• Data for processing:
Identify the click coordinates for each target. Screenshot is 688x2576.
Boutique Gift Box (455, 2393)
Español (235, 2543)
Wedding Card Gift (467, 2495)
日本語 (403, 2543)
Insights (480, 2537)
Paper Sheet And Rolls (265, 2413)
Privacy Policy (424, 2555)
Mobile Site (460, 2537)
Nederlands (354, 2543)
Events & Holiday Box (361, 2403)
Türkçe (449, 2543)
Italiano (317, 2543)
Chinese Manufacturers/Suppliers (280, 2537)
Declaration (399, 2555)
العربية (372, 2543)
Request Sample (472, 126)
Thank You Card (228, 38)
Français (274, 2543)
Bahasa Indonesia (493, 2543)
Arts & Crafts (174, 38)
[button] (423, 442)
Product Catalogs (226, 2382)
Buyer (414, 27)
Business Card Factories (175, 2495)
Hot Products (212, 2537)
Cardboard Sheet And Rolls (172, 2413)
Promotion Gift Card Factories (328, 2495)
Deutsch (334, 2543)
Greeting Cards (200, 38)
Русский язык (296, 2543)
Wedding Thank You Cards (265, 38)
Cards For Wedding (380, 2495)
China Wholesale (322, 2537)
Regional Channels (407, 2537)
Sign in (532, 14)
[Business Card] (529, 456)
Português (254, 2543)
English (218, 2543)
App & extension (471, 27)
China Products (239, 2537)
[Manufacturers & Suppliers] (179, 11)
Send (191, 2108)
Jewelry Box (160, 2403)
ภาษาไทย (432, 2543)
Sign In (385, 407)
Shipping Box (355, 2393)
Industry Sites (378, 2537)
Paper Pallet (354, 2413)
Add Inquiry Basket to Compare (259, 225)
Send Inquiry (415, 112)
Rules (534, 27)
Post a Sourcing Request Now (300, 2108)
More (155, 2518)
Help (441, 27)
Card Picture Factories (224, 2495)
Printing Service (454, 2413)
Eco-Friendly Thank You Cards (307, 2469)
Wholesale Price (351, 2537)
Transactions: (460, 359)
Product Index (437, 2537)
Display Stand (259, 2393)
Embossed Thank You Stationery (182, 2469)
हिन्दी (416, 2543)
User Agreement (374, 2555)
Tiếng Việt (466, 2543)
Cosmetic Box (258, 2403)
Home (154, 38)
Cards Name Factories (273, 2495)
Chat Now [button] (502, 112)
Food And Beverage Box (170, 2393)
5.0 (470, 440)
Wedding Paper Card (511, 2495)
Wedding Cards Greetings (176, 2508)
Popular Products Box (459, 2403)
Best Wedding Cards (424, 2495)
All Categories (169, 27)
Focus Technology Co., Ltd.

• Work to be completed:
Wherever a line of the records above contains the string "Sheet", copy that line out.

• Finished task:
Paper Sheet And Rolls (265, 2413)
Cardboard Sheet And Rolls (172, 2413)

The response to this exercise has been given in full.